Il punto forte del Sun, però, è la sua sezione “Arts”, probabilmente le pagine culturali migliori d’America, come dimostra la sincera solidarietà espressa dai vertici delle grandi istituzioni cittadine, Metropolitan Museum, Public Library e altre ancora. Tre ex governatori, Mario Cuomo, George Pataki e Eliot Spitzer, i leader del Partito democratico, le organizzazioni ebraiche e il cardinale Edward Egan provano a fornire un sostegno che non sia soltanto formale.

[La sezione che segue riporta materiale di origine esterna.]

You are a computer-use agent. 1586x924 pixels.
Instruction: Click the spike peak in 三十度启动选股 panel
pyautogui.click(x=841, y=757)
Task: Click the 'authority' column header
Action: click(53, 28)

Il problema è che il Sun vende soltanto quattordicimila copie al giorno, quasi tutte nell’Upper West Side, zona ad alta intensità di intellettuali ebrei. Per aumentare la visibilità delle inserzioni pubblicitarie ne distribuisce altre sessantaseimila, non sufficienti a pagare i costi. I conti sono in rosso fin dalla fondazione e si parla di perdite per sedici milioni di dollari annui. C’è chi immagina un futuro da settimanale oppure una trasformazione in giornale esclusivamente internettiano sul modello di The Politico (che va bene, è in pareggio e ha appena annunciato nuovi progetti e assunzioni per il dopo elezioni). Un’altra idea è quella di tornare all’ispirazione originale di Lipsky, quella del Foglio, ovvero a un giornale di sei o otto pagine con una diffusione e costi più contenuti. Allora quel modello è stato abbandonato su suggerimento di Conrad Black e a favore di uno sfoglio più tradizionale con le sezioni e almeno sedici pagine.